— Start of Extract to read —

Sunday, July 8, 2012

Are FUTA’s demands regarding national policy on higher education within the Mandate of a Trade Union?

06/07/2012, By,Shamala Kumar, University of Peradeniya

Three university academics, who are currently under State patronage,
Jagath Wellawatta (Chairperson, State Mortgage Investment Bank
formerly, National Child Protection Authority, Sri Lanka Foreign
Employment Bureau), Rohan Rajapakse (Advisor to the Minister of Higher
Education; formerly Executive Director, Sri Lanka Council of
Agriculture Research), and Ranjith Bandara (Chairperson, Sri Lanka
Foundation Institute and Senior Economic Adviser, formerly, Director
of the Financial Service Cluster, Strategic Enterprise Management
Agency) discussed the trade union action on the evening of the 1st of
June, 2012. It is disappointing to note that FUTA was excluded from
this discussion.



The panel agreed that FUTA was acting beyond its mandate as a trade
union by demanding change in government policy on education and higher
education. This perspective however is false because these policies
affect how universities are run, and therefore directly affect the
university teachers’ capacity to serve their mandate to society,
through the provision of quality education. Therefore to say that the
issues addressed are only tangentially related to our jobs is a
misrepresentation of our role. It is also false because it is unusual
for unions to have broader demands than those related to pay. In Sri
Lanka itself several teachers unions, the GMOA, and other trade unions
have addressed policy level issues to safeguard their professions.

— End of Extract to read —
— Start of Recorded information —

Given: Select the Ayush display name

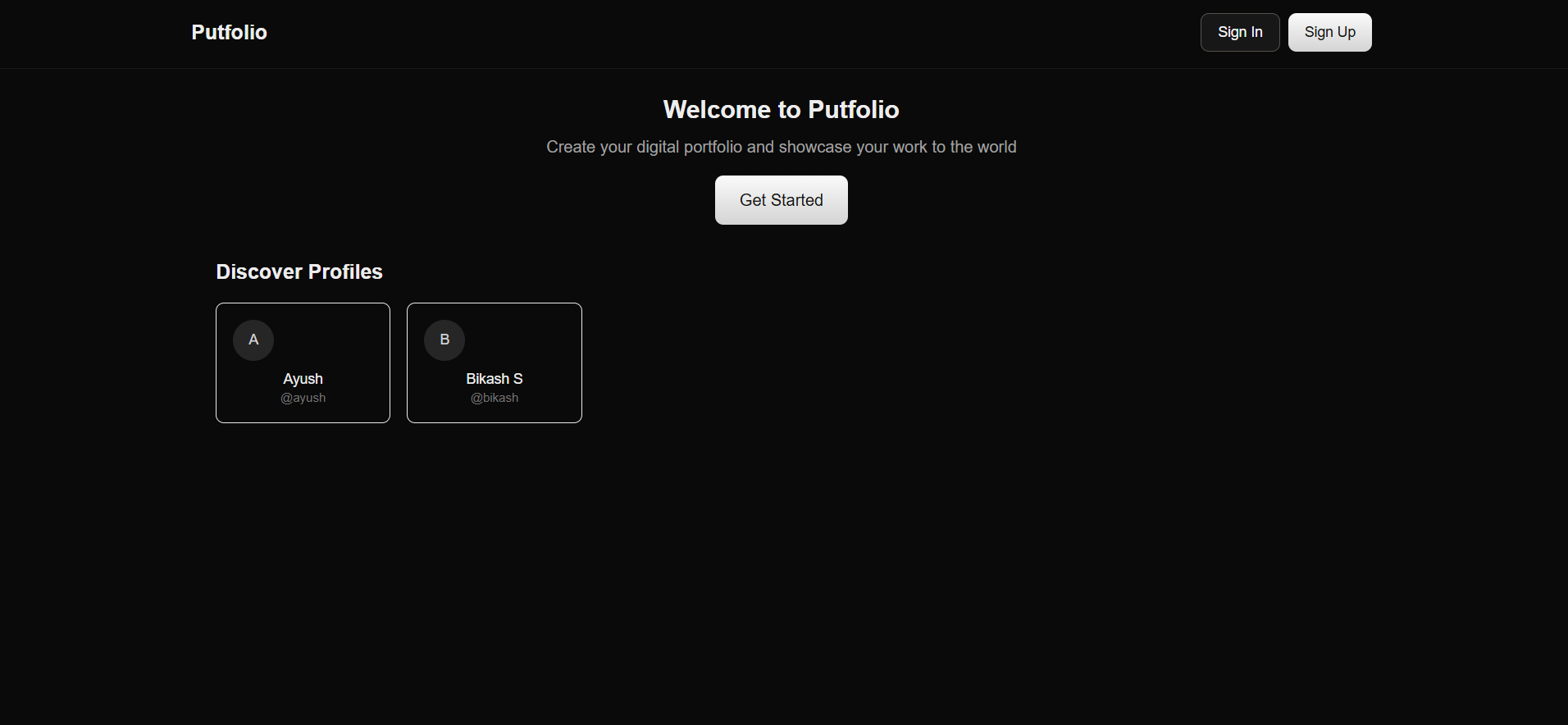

— End of Recorded information —

What to work on:
Return everything in the article on FUTA's mandate from "The panel agreed" down to "safeguard their professions.", copied word for word.

Exercise response:
The panel agreed that FUTA was acting beyond its mandate as a trade
union by demanding change in government policy on education and higher
education. This perspective however is false because these policies
affect how universities are run, and therefore directly affect the
university teachers’ capacity to serve their mandate to society,
through the provision of quality education. Therefore to say that the
issues addressed are only tangentially related to our jobs is a
misrepresentation of our role. It is also false because it is unusual
for unions to have broader demands than those related to pay. In Sri
Lanka itself several teachers unions, the GMOA, and other trade unions
have addressed policy level issues to safeguard their professions.